** Opening Material provided block **

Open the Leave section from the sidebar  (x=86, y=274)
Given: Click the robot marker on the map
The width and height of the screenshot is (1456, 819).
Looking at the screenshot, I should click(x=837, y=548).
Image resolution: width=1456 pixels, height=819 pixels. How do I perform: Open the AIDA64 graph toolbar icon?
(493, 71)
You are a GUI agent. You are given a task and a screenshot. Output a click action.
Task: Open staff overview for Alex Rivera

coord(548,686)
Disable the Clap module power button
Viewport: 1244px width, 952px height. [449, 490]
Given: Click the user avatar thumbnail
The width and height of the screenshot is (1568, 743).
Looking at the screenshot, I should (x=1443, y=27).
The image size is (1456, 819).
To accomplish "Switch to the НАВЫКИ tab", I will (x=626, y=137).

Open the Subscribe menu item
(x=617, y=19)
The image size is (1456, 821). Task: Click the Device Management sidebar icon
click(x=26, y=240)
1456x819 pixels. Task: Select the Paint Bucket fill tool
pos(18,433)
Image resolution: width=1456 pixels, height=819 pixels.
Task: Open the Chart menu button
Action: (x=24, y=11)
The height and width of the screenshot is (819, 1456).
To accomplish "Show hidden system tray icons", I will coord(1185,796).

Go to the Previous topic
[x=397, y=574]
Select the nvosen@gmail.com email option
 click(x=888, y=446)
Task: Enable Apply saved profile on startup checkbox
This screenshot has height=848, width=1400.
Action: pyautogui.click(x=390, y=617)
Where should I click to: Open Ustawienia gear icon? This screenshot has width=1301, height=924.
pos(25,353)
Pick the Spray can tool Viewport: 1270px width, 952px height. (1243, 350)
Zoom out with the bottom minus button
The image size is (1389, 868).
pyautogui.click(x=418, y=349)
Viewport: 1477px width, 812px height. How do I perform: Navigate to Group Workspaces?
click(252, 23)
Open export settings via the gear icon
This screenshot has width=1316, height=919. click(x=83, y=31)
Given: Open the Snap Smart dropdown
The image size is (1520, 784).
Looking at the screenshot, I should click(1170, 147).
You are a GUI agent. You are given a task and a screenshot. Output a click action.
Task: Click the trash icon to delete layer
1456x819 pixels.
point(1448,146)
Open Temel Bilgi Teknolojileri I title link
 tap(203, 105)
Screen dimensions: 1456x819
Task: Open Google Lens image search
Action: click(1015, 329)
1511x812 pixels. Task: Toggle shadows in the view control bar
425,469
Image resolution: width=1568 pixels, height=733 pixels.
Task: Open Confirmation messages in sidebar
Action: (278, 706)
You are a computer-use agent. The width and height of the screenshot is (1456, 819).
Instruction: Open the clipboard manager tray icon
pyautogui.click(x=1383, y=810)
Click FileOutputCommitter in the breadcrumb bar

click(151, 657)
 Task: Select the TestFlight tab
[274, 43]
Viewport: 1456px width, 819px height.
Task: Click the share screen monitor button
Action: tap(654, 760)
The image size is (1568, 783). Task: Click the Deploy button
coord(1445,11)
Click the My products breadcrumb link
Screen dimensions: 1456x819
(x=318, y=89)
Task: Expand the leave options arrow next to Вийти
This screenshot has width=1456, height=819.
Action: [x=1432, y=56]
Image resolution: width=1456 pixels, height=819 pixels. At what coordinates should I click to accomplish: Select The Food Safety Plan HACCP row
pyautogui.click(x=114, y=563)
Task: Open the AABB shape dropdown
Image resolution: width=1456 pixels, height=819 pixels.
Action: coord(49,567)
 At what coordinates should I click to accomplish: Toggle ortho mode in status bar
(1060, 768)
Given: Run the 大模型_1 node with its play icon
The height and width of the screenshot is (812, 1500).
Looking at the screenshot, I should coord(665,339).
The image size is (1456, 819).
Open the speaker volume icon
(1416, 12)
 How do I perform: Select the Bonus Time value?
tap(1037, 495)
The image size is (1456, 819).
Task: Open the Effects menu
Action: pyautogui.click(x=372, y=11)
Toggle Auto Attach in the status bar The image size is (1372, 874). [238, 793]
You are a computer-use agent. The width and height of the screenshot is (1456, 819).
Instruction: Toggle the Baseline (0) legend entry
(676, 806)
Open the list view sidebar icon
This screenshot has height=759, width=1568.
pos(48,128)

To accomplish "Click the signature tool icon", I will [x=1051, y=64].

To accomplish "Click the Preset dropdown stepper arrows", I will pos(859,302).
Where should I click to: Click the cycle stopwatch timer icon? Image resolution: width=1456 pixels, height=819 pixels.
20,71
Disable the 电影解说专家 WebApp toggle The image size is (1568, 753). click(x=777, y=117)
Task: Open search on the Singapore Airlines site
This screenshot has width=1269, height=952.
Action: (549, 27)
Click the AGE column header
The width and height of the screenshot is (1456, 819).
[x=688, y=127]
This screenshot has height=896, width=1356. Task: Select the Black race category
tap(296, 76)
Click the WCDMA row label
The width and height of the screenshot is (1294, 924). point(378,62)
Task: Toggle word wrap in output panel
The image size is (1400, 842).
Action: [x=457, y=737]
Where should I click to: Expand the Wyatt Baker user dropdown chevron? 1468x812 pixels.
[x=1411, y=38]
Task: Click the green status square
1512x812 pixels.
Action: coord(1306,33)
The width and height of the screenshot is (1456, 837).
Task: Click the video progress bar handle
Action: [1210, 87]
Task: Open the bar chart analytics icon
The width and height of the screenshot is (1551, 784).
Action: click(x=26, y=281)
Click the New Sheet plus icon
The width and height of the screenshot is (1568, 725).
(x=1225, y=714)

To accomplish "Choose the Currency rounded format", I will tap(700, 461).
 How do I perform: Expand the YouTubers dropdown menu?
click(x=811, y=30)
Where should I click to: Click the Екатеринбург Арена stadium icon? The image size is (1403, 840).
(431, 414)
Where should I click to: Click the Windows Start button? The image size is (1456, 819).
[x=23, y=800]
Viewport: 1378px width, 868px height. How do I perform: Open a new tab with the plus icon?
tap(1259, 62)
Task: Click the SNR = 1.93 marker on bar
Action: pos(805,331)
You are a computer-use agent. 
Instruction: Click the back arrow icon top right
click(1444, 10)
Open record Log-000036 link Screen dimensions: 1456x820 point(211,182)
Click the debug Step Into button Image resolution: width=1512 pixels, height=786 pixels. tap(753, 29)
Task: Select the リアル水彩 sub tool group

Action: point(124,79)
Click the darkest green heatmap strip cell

** Closing Material provided block **

■ Assignment:
Write out the lines of the records exactly, starting at the one holding "Where should I click to: Expand" and ending with the last line, and include no others.

■ Exercise answer:
Where should I click to: Expand the Wyatt Baker user dropdown chevron? 1468x812 pixels.
[x=1411, y=38]
Task: Click the green status square
1512x812 pixels.
Action: coord(1306,33)
The width and height of the screenshot is (1456, 837).
Task: Click the video progress bar handle
Action: [1210, 87]
Task: Open the bar chart analytics icon
The width and height of the screenshot is (1551, 784).
Action: click(x=26, y=281)
Click the New Sheet plus icon
The width and height of the screenshot is (1568, 725).
(x=1225, y=714)

To accomplish "Choose the Currency rounded format", I will tap(700, 461).
 How do I perform: Expand the YouTubers dropdown menu?
click(x=811, y=30)
Where should I click to: Click the Екатеринбург Арена stadium icon? The image size is (1403, 840).
(431, 414)
Where should I click to: Click the Windows Start button? The image size is (1456, 819).
[x=23, y=800]
Viewport: 1378px width, 868px height. How do I perform: Open a new tab with the plus icon?
tap(1259, 62)
Task: Click the SNR = 1.93 marker on bar
Action: pos(805,331)
You are a computer-use agent. 
Instruction: Click the back arrow icon top right
click(1444, 10)
Open record Log-000036 link Screen dimensions: 1456x820 point(211,182)
Click the debug Step Into button Image resolution: width=1512 pixels, height=786 pixels. tap(753, 29)
Task: Select the リアル水彩 sub tool group

Action: point(124,79)
Click the darkest green heatmap strip cell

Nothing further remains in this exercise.